Excerpt to read>

## START

In the three and nine months ended September 30, 2015, as a result of a reduction in estimated future net cash flows primarily caused by lower oil, natural gas and natural gas liquids prices, we recognized $15.2 million and $73.3 million, respectively, of impairment charges to write down oil and natural gas properties to their fair value of $10.4 million and $31.4 million in the three and nine months ended September 30, 2015, respectively.

 

The fair values were determined using the income approach and were based on the expected present value of the future net cash flows from proved reserves. Significant Level 3 assumptions associated with the calculation of discounted cash flows used in the impairment analysis included estimates of future prices, production costs, development expenditures, anticipated production of our estimated reserves, appropriate risk–adjusted discount rates and other relevant data.

 

 10 

 

 

EV Energy Partners, L.P.

Notes to Unaudited Condensed Consolidated Financial Statements (continued)

 

Financial Instruments

 

The estimated fair values of our financial instruments have been determined at discrete points in time based on relevant market information. Our financial instruments consist of cash and cash equivalents, accounts receivable, accounts payable and accrued liabilities, derivatives and long–term debt. The carrying amounts of our financial instruments other than derivatives and long–term debt approximate fair value because of the short–term nature of the items. Derivatives are recorded at fair value (see above).

 

The carrying value of debt outstanding under our credit facility approximates fair value because the credit facility’s variable interest rate resets frequently and approximates current market rates available to us. The estimated fair value of our senior notes due 2019 was $232.6 million and $211.9 million at September 30, 2016 and December 31, 2015, respectively, which differs from the carrying value of $341.8 million and $423.6 million at September 30, 2016 and December 31, 2015, respectively. The fair value of the senior notes due 2019 was determined using Level 2 inputs.

## END

Dataset section>
## START

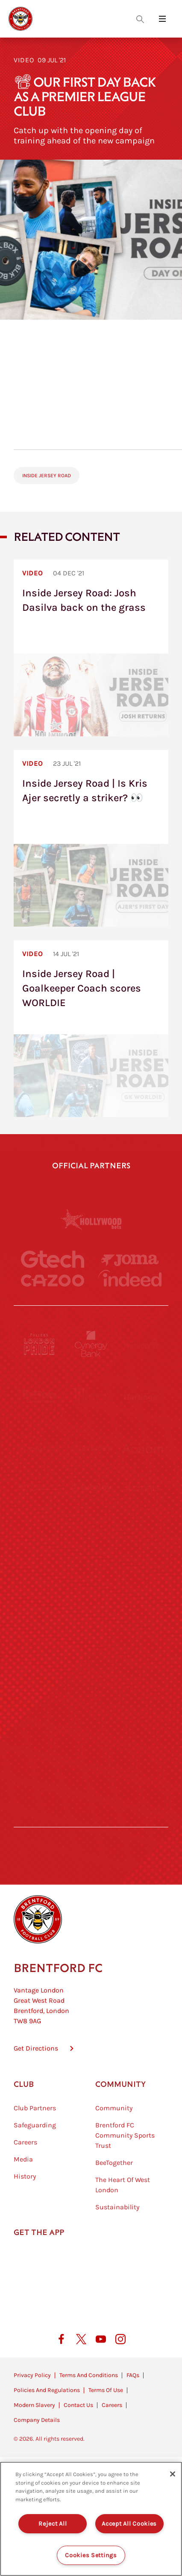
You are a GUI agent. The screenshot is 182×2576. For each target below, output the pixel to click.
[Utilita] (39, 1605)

## END

List of tasks>
(1) According to the EV Energy Partners notes, what was the estimated fair value of the senior notes due 2019 at September 30, 2016?
(2) Quote the EV Energy Partners notes from "EV Energy Partners, L.P." to "value (see above).".
(3) Extend the EV Energy Partners notes, picking up after their last sentence.

Task answers>
(1) $232.6 million

(2)
EV Energy Partners, L.P.

Notes to Unaudited Condensed Consolidated Financial Statements (continued)

 

Financial Instruments

 

The estimated fair values of our financial instruments have been determined at discrete points in time based on relevant market information. Our financial instruments consist of cash and cash equivalents, accounts receivable, accounts payable and accrued liabilities, derivatives and long–term debt. The carrying amounts of our financial instruments other than derivatives and long–term debt approximate fair value because of the short–term nature of the items. Derivatives are recorded at fair value (see above).

(3)
 

NOTE 6. ASSET RETIREMENT OBLIGATIONS

 

We record an asset retirement obligation (“ARO”) and capitalize the asset retirement cost in oil and natural gas properties in the period in which the retirement obligation is incurred based upon the fair value of an obligation to perform site reclamation, dismantle facilities or plug and abandon wells. After recording these amounts, the ARO is accreted to its future estimated value using an assumed cost of funds and the additional capitalized costs are depreciated on a unit-of-production basis. The changes in the aggregate ARO are as follows:

 

   2016   2015 
Balance as of January 1  $176,933   $105,773 
Liabilities incurred   420    394 
Revisions   227    (4,963)
Accretion expense   6,032    3,548 
Settlements and divestitures   (2,624)   (4,563)
Balance as of September 30  $180,988   $100,189 

 

As of both September 30, 2016 and December 31, 2015, $2.9 million of our ARO is classified as current and is included in “Accounts payable and accrued liabilities” in our unaudited condensed consolidated balance sheets.

 

NOTE 7. LONG–TERM DEBT

 

Long–term debt, net consisted of the following:

 

   September 30,   December 31, 
   2016   2015 
         
Credit facility  $272,000   $265,000 
8.0% senior notes due 2019:          
  Principal outstanding   343,348    426,022 
  Unamortized discount and debt issuance costs (1)   (3,248)   (5,116)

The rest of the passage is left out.